◆ **What is needed**:
Only one stretch of the records below is wanted: the lines from the one holding "Image resolution: width=606" through the one holding "Open the 상세검색 option in header". Return it exactly, both ends included.

----- Provided data

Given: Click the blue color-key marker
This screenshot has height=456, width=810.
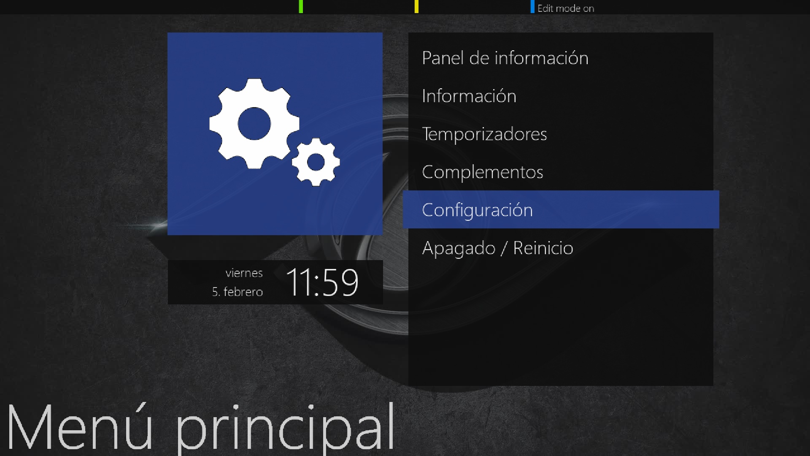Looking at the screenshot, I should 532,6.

----------
----- Provided data

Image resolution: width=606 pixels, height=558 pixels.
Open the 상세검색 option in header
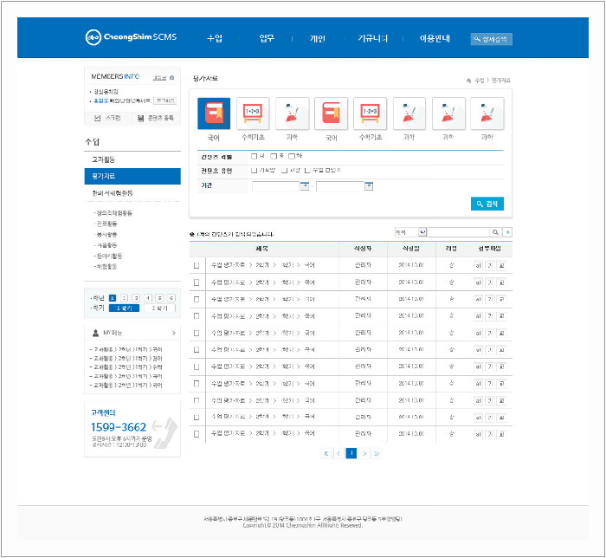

----------

◆ **Written response**:
Image resolution: width=606 pixels, height=558 pixels.
Open the 상세검색 option in header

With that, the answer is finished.